Document text:
Italy has now lifted all COVID-19-related entry requirements, thereby allowing visitors to enter the country without the need of showing proof of vaccination, show proof of recovery, or get tested.
The new rules came into effect on June 1. The updated rules will put Italy more in line with other European countries that have also lifted pandemic-era travel rules, including Sweden, the United Kingdom, Ireland, Iceland, and Croatia.
Referring to this, the Ministry of Foreign Affairs and International Cooperation published on its site that as of June 1, 2022, a Green Pass or equivalent certificate will no longer be required to enter Italy, and all COVID-19 related entry restrictions have been lifted.
Previously, travellers were required to either show that they had either received a booster shot or had been fully vaccinated, or had recovered from COVID-19 within six months, or else they were required to provide proof of a negative COVID-19 test to enter the country.
If reports are to go by, the updated decision comes a month after Italy stopped requiring visitors to show proof of vaccination to visit places like bars, restaurants, and museums.
Although the EU has dropped its transportation mask mandate last month, Italy will still follow the face mask rule, and will be requiring people to wear one on planes and public transportation until at least June 15, as per the National Tourist Board. Further, surgical masks will also be required at indoor places like concert halls, cinemas, and other entertainment venues.
The latest move comes in the wake of boosting summer travel, and while there's no bad time to visit the place, the Italian coast truly shines during the summer months, and makes for a great vacation spot during this time.

Supplied data:
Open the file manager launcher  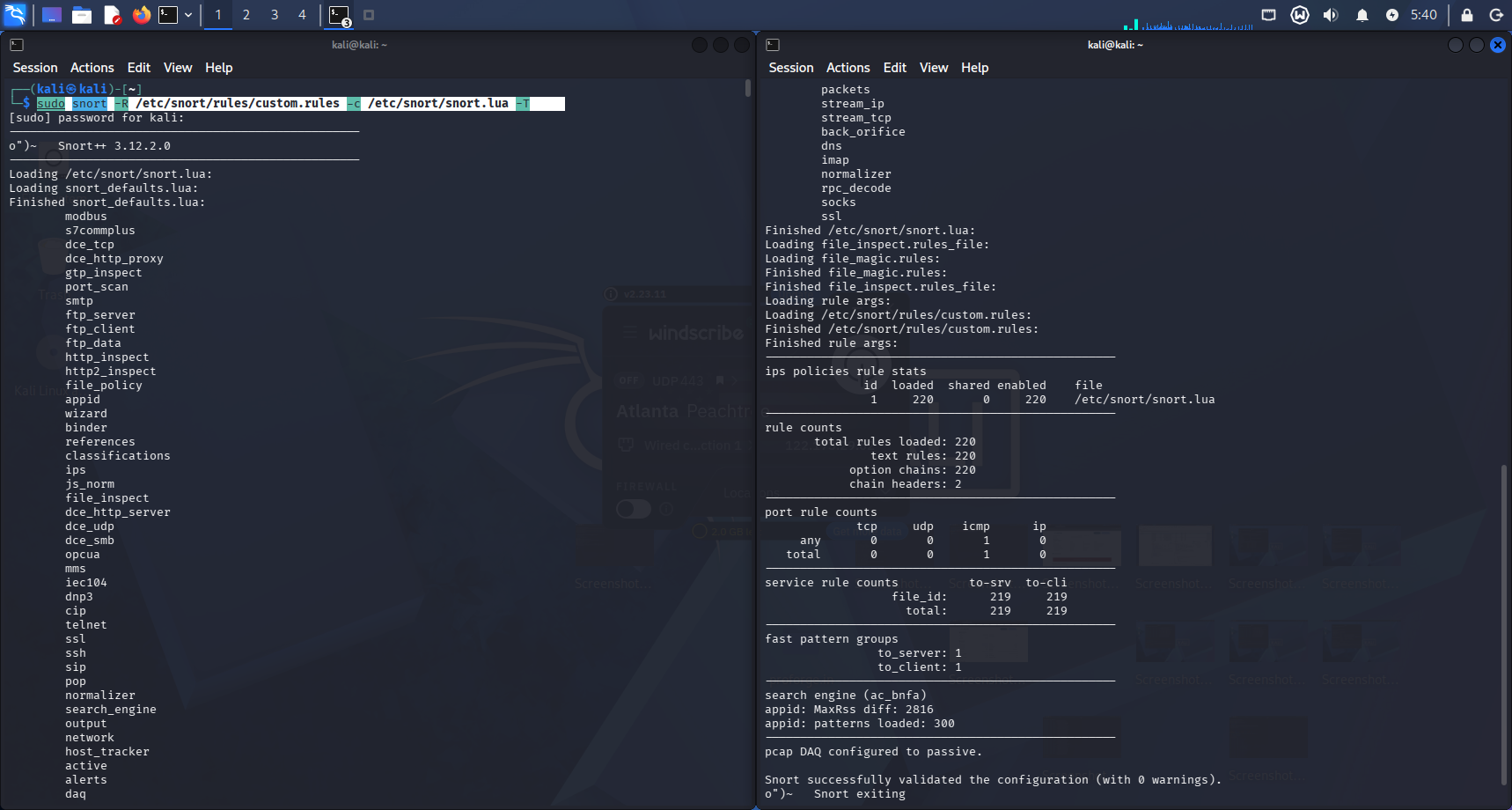(x=82, y=14)
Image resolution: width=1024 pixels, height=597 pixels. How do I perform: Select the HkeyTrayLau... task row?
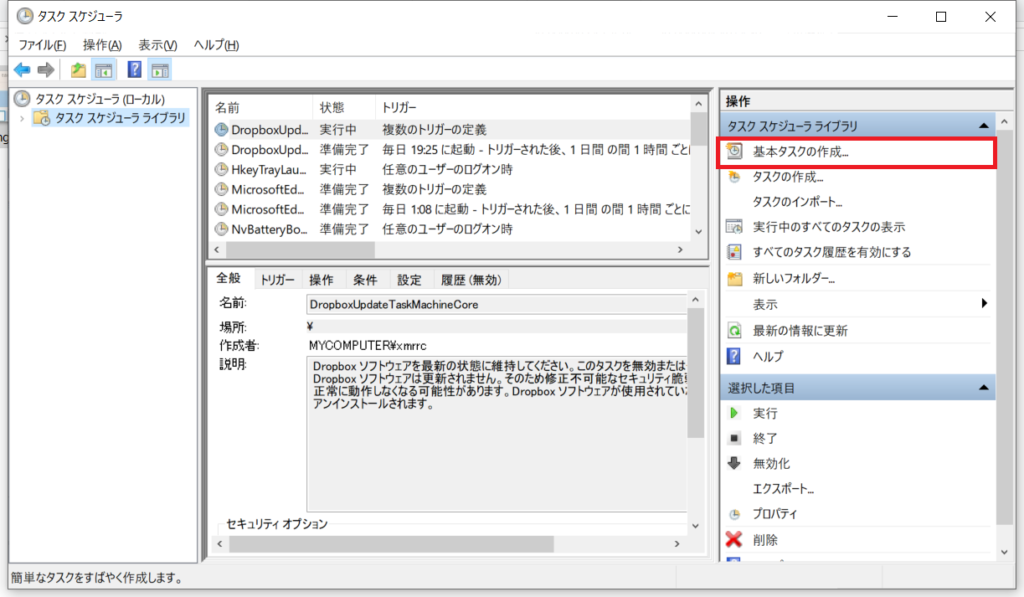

Activities:
**a.** Answer these questions from the Italy travel article, one per line:
(i) On what date did the new entry rules take effect?
(ii) Until when must people wear face masks on planes and public transportation in Italy?
(iii) Which body published that a Green Pass would no longer be required to enter Italy?
**b.** Summarize the Italy travel article in two sentences.
**c.** Reproduce everything in the Italy travel article from "If reports are" down to "during this time.".

Exercise responses:
**a.**
(i) June 1, 2022
(ii) Until at least June 15
(iii) The Ministry of Foreign Affairs and International Cooperation

**b.** As of June 1, 2022, Italy lifted all COVID-19 entry requirements, so visitors no longer need to show proof of vaccination or recovery or get tested. This brings Italy in line with countries such as Sweden and the United Kingdom, though masks are still required on planes and public transportation until at least June 15, and surgical masks are required at indoor venues like concert halls and cinemas.

**c.**
If reports are to go by, the updated decision comes a month after Italy stopped requiring visitors to show proof of vaccination to visit places like bars, restaurants, and museums.
Although the EU has dropped its transportation mask mandate last month, Italy will still follow the face mask rule, and will be requiring people to wear one on planes and public transportation until at least June 15, as per the National Tourist Board. Further, surgical masks will also be required at indoor places like concert halls, cinemas, and other entertainment venues.
The latest move comes in the wake of boosting summer travel, and while there's no bad time to visit the place, the Italian coast truly shines during the summer months, and makes for a great vacation spot during this time.